Work item: Word for word, return the entries listed below.

Material to process:

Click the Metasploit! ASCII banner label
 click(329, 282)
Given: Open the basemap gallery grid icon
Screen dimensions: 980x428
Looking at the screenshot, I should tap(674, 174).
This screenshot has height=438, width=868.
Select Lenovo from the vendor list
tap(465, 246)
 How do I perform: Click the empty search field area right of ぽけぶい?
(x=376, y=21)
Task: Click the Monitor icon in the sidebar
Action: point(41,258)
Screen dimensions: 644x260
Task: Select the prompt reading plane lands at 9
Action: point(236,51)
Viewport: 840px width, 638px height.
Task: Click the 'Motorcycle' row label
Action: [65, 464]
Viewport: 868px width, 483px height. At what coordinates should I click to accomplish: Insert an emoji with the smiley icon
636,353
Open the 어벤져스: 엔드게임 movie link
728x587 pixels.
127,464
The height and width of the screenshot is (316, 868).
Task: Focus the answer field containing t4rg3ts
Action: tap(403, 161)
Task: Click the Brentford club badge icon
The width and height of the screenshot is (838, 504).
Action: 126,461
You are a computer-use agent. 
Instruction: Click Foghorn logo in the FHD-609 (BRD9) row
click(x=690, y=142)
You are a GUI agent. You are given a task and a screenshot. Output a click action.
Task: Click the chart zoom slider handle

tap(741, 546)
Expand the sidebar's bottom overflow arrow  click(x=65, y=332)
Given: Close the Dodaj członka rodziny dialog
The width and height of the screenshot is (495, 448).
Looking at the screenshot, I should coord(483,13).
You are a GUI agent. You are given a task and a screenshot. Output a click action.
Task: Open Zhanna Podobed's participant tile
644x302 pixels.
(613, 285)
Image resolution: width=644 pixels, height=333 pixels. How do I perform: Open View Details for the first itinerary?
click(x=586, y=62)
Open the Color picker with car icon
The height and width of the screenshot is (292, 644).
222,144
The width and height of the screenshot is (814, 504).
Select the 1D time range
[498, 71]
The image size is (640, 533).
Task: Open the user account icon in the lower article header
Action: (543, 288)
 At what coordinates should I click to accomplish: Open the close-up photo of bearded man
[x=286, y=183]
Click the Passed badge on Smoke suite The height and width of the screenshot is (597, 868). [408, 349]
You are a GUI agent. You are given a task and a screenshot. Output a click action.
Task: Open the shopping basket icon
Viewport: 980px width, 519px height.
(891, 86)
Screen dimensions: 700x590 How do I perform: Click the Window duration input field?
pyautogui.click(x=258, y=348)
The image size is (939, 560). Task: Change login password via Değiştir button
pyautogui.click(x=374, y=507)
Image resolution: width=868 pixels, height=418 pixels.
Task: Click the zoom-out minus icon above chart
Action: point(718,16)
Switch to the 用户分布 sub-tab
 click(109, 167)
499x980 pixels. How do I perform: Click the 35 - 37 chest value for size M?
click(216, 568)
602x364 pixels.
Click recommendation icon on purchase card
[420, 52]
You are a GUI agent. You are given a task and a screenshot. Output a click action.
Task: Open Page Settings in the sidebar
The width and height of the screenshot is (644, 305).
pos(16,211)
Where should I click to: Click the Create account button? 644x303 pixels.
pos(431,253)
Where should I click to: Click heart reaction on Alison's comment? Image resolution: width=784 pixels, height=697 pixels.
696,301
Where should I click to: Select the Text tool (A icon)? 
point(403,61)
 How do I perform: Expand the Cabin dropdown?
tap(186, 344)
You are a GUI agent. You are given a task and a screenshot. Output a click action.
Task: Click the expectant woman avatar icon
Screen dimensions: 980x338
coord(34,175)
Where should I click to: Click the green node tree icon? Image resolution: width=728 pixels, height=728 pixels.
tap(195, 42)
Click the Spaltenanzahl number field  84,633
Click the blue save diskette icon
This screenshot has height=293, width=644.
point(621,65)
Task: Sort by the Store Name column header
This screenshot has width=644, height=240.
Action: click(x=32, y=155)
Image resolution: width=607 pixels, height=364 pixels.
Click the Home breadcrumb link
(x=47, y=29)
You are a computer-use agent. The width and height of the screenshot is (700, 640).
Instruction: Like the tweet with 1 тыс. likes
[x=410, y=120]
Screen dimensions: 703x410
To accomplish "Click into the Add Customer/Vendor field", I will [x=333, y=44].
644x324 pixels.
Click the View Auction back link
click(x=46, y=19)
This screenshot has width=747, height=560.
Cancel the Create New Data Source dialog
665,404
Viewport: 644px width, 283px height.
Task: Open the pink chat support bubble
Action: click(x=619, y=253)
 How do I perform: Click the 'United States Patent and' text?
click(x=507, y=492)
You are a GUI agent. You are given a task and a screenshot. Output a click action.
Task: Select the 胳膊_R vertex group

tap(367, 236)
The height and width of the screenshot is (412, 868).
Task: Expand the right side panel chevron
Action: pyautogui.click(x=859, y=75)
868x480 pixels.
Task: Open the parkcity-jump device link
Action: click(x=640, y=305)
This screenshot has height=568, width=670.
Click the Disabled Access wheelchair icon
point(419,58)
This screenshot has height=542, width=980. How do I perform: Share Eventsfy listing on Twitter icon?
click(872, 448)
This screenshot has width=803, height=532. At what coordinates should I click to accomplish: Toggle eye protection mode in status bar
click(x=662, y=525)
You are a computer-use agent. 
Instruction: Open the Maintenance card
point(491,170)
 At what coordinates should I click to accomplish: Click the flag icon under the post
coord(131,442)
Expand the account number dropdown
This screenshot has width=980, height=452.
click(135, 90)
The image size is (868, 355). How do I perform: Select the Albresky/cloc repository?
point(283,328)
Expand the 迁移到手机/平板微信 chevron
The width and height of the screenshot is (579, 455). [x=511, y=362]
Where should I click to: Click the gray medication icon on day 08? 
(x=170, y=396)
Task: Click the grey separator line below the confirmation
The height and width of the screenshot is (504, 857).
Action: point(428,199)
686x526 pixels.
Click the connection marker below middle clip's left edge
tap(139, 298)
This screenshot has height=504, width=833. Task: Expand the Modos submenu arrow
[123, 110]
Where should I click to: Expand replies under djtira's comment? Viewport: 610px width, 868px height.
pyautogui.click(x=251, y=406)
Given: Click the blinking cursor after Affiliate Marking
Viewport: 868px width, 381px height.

Output for this exercise:
Click the Metasploit! ASCII banner label
 click(329, 282)
Given: Open the basemap gallery grid icon
Screen dimensions: 980x428
Looking at the screenshot, I should tap(674, 174).
This screenshot has height=438, width=868.
Select Lenovo from the vendor list
tap(465, 246)
 How do I perform: Click the empty search field area right of ぽけぶい?
(x=376, y=21)
Task: Click the Monitor icon in the sidebar
Action: point(41,258)
Screen dimensions: 644x260
Task: Select the prompt reading plane lands at 9
Action: point(236,51)
Viewport: 840px width, 638px height.
Task: Click the 'Motorcycle' row label
Action: [65, 464]
Viewport: 868px width, 483px height. At what coordinates should I click to accomplish: Insert an emoji with the smiley icon
636,353
Open the 어벤져스: 엔드게임 movie link
728x587 pixels.
127,464
The height and width of the screenshot is (316, 868).
Task: Focus the answer field containing t4rg3ts
Action: tap(403, 161)
Task: Click the Brentford club badge icon
The width and height of the screenshot is (838, 504).
Action: 126,461
You are a computer-use agent. 
Instruction: Click Foghorn logo in the FHD-609 (BRD9) row
click(x=690, y=142)
You are a GUI agent. You are given a task and a screenshot. Output a click action.
Task: Click the chart zoom slider handle

tap(741, 546)
Expand the sidebar's bottom overflow arrow  click(x=65, y=332)
Given: Close the Dodaj członka rodziny dialog
The width and height of the screenshot is (495, 448).
Looking at the screenshot, I should coord(483,13).
You are a GUI agent. You are given a task and a screenshot. Output a click action.
Task: Open Zhanna Podobed's participant tile
644x302 pixels.
(613, 285)
Image resolution: width=644 pixels, height=333 pixels. How do I perform: Open View Details for the first itinerary?
click(x=586, y=62)
Open the Color picker with car icon
The height and width of the screenshot is (292, 644).
222,144
The width and height of the screenshot is (814, 504).
Select the 1D time range
[498, 71]
The image size is (640, 533).
Task: Open the user account icon in the lower article header
Action: (543, 288)
 At what coordinates should I click to accomplish: Open the close-up photo of bearded man
[x=286, y=183]
Click the Passed badge on Smoke suite The height and width of the screenshot is (597, 868). [408, 349]
You are a GUI agent. You are given a task and a screenshot. Output a click action.
Task: Open the shopping basket icon
Viewport: 980px width, 519px height.
(891, 86)
Screen dimensions: 700x590 How do I perform: Click the Window duration input field?
pyautogui.click(x=258, y=348)
The image size is (939, 560). Task: Change login password via Değiştir button
pyautogui.click(x=374, y=507)
Image resolution: width=868 pixels, height=418 pixels.
Task: Click the zoom-out minus icon above chart
Action: point(718,16)
Switch to the 用户分布 sub-tab
 click(109, 167)
499x980 pixels. How do I perform: Click the 35 - 37 chest value for size M?
click(216, 568)
602x364 pixels.
Click recommendation icon on purchase card
[420, 52]
You are a GUI agent. You are given a task and a screenshot. Output a click action.
Task: Open Page Settings in the sidebar
The width and height of the screenshot is (644, 305).
pos(16,211)
Where should I click to: Click the Create account button? 644x303 pixels.
pos(431,253)
Where should I click to: Click heart reaction on Alison's comment? Image resolution: width=784 pixels, height=697 pixels.
696,301
Where should I click to: Select the Text tool (A icon)? 
point(403,61)
 How do I perform: Expand the Cabin dropdown?
tap(186, 344)
You are a GUI agent. You are given a task and a screenshot. Output a click action.
Task: Click the expectant woman avatar icon
Screen dimensions: 980x338
coord(34,175)
Where should I click to: Click the green node tree icon? Image resolution: width=728 pixels, height=728 pixels.
tap(195, 42)
Click the Spaltenanzahl number field  84,633
Click the blue save diskette icon
This screenshot has height=293, width=644.
point(621,65)
Task: Sort by the Store Name column header
This screenshot has width=644, height=240.
Action: click(x=32, y=155)
Image resolution: width=607 pixels, height=364 pixels.
Click the Home breadcrumb link
(x=47, y=29)
You are a computer-use agent. The width and height of the screenshot is (700, 640).
Instruction: Like the tweet with 1 тыс. likes
[x=410, y=120]
Screen dimensions: 703x410
To accomplish "Click into the Add Customer/Vendor field", I will [x=333, y=44].
644x324 pixels.
Click the View Auction back link
click(x=46, y=19)
This screenshot has width=747, height=560.
Cancel the Create New Data Source dialog
665,404
Viewport: 644px width, 283px height.
Task: Open the pink chat support bubble
Action: click(x=619, y=253)
 How do I perform: Click the 'United States Patent and' text?
click(x=507, y=492)
You are a GUI agent. You are given a task and a screenshot. Output a click action.
Task: Select the 胳膊_R vertex group

tap(367, 236)
The height and width of the screenshot is (412, 868).
Task: Expand the right side panel chevron
Action: pyautogui.click(x=859, y=75)
868x480 pixels.
Task: Open the parkcity-jump device link
Action: click(x=640, y=305)
This screenshot has height=568, width=670.
Click the Disabled Access wheelchair icon
point(419,58)
This screenshot has height=542, width=980. How do I perform: Share Eventsfy listing on Twitter icon?
click(872, 448)
This screenshot has width=803, height=532. At what coordinates should I click to accomplish: Toggle eye protection mode in status bar
click(x=662, y=525)
You are a computer-use agent. 
Instruction: Open the Maintenance card
point(491,170)
 At what coordinates should I click to accomplish: Click the flag icon under the post
coord(131,442)
Expand the account number dropdown
This screenshot has width=980, height=452.
click(135, 90)
The image size is (868, 355). How do I perform: Select the Albresky/cloc repository?
point(283,328)
Expand the 迁移到手机/平板微信 chevron
The width and height of the screenshot is (579, 455). [x=511, y=362]
Where should I click to: Click the gray medication icon on day 08? 
(x=170, y=396)
Task: Click the grey separator line below the confirmation
The height and width of the screenshot is (504, 857).
Action: point(428,199)
686x526 pixels.
Click the connection marker below middle clip's left edge
tap(139, 298)
This screenshot has height=504, width=833. Task: Expand the Modos submenu arrow
[123, 110]
Where should I click to: Expand replies under djtira's comment? Viewport: 610px width, 868px height.
pyautogui.click(x=251, y=406)
Given: Click the blinking cursor after Affiliate Marking
Viewport: 868px width, 381px height.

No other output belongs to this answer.